» **Directions for this task**
When the line containing "Expand the Disc Soft Bus Service Lite entry" appears in the entries below, begin printing there and stop after the line containing "Screen dimensions: 1200x580"; print each of those lines exactly and no other line.

──────── Dataset entries ────────

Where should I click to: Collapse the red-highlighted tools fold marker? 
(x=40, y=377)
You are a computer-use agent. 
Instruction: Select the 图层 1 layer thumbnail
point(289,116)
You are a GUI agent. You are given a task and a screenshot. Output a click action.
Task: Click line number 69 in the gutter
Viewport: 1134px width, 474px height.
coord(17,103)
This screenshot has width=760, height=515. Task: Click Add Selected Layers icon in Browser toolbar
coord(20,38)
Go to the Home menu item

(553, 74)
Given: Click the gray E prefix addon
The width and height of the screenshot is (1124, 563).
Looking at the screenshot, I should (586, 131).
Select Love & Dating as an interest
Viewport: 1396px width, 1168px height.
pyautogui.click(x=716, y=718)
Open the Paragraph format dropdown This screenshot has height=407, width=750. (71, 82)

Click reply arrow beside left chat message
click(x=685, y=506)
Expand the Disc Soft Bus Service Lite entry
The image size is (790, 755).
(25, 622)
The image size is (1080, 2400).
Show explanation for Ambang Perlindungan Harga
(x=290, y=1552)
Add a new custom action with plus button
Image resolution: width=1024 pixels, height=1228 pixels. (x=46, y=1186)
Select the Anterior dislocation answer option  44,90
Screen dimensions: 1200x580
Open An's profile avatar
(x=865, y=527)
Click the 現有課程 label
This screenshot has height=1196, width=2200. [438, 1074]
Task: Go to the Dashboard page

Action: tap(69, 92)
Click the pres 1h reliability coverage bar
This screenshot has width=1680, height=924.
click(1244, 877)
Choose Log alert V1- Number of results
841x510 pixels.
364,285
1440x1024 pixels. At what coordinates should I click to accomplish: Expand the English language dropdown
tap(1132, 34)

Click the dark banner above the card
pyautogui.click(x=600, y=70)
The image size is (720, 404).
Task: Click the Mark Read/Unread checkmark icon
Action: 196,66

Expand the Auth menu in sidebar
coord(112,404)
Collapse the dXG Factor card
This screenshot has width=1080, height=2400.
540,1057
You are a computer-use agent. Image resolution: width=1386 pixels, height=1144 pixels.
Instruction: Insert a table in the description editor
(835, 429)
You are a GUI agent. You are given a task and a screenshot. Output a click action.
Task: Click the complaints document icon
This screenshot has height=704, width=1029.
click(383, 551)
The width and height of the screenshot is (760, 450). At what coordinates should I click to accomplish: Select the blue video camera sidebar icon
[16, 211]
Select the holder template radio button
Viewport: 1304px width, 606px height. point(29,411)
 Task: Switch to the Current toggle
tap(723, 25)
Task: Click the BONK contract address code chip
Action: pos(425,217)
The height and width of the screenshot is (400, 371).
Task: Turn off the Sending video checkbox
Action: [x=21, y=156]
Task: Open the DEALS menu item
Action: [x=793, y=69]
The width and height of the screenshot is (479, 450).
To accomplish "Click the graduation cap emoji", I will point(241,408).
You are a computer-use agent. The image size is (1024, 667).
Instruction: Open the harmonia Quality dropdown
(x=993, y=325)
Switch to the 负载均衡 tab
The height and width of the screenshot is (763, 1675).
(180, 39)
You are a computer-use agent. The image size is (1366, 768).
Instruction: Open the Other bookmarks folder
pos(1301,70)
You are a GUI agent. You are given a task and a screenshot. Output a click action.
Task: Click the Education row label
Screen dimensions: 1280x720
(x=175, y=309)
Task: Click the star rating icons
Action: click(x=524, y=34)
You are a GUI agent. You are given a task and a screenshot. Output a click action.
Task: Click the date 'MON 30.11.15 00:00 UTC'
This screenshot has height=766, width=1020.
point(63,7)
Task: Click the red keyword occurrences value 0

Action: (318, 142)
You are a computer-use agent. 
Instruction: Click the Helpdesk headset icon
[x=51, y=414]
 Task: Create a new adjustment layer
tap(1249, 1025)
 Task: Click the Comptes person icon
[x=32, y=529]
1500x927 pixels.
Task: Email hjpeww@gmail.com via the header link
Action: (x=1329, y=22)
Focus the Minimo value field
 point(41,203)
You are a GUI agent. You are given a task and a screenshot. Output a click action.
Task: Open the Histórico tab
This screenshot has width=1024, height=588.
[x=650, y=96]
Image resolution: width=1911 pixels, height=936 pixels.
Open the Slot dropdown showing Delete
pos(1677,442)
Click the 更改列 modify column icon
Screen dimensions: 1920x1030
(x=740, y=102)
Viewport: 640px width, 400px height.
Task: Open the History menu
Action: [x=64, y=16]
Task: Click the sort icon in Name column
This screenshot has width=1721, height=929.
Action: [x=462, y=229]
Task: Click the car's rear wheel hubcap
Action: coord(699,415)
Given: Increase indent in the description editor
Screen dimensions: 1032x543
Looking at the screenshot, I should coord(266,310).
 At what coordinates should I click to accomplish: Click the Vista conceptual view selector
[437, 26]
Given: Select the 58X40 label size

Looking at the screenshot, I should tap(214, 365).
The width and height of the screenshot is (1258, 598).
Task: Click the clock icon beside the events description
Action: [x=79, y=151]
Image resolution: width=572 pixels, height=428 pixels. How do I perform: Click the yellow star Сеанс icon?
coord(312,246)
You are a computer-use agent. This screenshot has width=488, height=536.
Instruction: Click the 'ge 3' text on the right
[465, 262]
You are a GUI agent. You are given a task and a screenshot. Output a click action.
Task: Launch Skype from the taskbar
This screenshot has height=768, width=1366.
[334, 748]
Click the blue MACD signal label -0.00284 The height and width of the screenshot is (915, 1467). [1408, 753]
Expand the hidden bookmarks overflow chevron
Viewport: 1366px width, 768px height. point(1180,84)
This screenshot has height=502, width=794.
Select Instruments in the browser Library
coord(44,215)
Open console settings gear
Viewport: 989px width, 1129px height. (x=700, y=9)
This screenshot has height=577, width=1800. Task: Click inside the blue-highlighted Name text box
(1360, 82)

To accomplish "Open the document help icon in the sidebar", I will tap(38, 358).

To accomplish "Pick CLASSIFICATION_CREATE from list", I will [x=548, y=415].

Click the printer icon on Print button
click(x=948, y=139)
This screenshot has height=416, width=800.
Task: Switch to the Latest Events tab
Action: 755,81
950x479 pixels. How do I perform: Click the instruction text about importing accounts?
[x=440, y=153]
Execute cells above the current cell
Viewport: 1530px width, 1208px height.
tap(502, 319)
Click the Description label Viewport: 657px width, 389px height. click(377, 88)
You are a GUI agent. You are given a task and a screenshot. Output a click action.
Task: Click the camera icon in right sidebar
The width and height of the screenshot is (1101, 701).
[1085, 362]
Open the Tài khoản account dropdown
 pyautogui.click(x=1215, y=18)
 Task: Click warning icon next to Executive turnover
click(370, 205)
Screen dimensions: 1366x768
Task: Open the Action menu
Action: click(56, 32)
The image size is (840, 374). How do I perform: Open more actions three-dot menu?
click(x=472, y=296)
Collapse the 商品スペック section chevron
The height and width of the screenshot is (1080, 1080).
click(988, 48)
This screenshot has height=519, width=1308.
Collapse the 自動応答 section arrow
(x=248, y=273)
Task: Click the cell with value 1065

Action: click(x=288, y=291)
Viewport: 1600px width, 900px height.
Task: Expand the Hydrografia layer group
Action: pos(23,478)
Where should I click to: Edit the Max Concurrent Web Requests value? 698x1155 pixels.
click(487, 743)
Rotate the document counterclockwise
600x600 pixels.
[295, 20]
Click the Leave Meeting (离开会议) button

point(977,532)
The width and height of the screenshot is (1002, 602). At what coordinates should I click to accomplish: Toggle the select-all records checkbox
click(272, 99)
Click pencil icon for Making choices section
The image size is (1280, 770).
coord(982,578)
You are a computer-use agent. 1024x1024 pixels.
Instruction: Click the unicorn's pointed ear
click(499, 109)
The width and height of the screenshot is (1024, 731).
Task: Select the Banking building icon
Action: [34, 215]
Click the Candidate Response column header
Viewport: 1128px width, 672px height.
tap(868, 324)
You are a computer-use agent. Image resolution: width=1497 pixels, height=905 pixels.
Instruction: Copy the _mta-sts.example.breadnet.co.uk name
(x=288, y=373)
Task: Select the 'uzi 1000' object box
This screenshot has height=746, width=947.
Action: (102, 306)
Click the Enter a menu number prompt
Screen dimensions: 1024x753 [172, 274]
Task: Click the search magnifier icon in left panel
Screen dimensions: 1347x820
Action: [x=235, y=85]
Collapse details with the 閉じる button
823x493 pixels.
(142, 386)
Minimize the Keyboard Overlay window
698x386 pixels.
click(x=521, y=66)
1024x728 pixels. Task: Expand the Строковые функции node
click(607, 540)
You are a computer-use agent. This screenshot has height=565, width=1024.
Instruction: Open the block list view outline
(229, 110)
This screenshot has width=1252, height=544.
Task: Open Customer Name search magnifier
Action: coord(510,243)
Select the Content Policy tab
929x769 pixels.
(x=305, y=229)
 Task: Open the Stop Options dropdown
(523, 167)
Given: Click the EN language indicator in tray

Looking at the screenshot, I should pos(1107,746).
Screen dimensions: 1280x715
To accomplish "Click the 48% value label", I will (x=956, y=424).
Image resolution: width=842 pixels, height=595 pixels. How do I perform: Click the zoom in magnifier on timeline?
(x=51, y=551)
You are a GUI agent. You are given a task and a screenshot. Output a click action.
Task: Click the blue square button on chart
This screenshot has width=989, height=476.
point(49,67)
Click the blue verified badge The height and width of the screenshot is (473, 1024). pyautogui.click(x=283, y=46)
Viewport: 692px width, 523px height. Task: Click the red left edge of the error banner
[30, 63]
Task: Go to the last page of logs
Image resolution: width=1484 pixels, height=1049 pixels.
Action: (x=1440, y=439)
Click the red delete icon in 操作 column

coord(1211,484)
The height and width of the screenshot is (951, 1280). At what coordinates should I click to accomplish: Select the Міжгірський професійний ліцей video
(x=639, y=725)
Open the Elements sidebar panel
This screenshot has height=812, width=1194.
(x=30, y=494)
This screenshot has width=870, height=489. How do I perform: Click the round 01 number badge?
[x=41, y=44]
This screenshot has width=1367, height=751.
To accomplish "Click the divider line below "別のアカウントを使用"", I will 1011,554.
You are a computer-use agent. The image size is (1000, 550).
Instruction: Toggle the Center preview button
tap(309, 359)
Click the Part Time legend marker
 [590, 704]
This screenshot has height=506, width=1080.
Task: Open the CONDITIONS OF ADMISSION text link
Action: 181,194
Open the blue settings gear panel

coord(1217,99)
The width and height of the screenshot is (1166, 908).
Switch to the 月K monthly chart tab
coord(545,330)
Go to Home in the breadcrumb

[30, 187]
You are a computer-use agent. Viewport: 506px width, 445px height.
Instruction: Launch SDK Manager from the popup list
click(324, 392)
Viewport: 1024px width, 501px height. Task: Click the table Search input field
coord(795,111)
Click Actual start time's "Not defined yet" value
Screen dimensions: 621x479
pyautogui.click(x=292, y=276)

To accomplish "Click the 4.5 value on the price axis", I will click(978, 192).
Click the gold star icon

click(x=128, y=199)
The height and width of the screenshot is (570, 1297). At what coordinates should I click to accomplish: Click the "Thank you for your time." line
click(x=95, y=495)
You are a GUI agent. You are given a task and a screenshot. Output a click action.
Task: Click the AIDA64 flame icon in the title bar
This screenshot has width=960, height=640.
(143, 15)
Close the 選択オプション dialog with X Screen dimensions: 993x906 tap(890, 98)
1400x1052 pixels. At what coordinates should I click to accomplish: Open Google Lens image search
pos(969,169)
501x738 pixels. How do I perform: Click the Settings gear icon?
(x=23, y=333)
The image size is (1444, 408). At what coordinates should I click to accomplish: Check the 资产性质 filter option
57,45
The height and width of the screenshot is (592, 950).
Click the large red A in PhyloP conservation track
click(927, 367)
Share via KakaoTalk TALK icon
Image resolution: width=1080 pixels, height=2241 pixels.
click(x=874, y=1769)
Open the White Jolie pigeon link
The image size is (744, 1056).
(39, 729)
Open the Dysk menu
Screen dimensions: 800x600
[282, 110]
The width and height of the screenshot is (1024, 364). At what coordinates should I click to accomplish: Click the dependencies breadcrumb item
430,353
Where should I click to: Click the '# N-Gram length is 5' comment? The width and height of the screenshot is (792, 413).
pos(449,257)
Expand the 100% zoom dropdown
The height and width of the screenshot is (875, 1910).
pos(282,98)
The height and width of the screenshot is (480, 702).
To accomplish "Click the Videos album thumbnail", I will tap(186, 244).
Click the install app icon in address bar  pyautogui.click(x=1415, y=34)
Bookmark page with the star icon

────────

» **Expected output**
Expand the Disc Soft Bus Service Lite entry
The image size is (790, 755).
(25, 622)
The image size is (1080, 2400).
Show explanation for Ambang Perlindungan Harga
(x=290, y=1552)
Add a new custom action with plus button
Image resolution: width=1024 pixels, height=1228 pixels. (x=46, y=1186)
Select the Anterior dislocation answer option  44,90
Screen dimensions: 1200x580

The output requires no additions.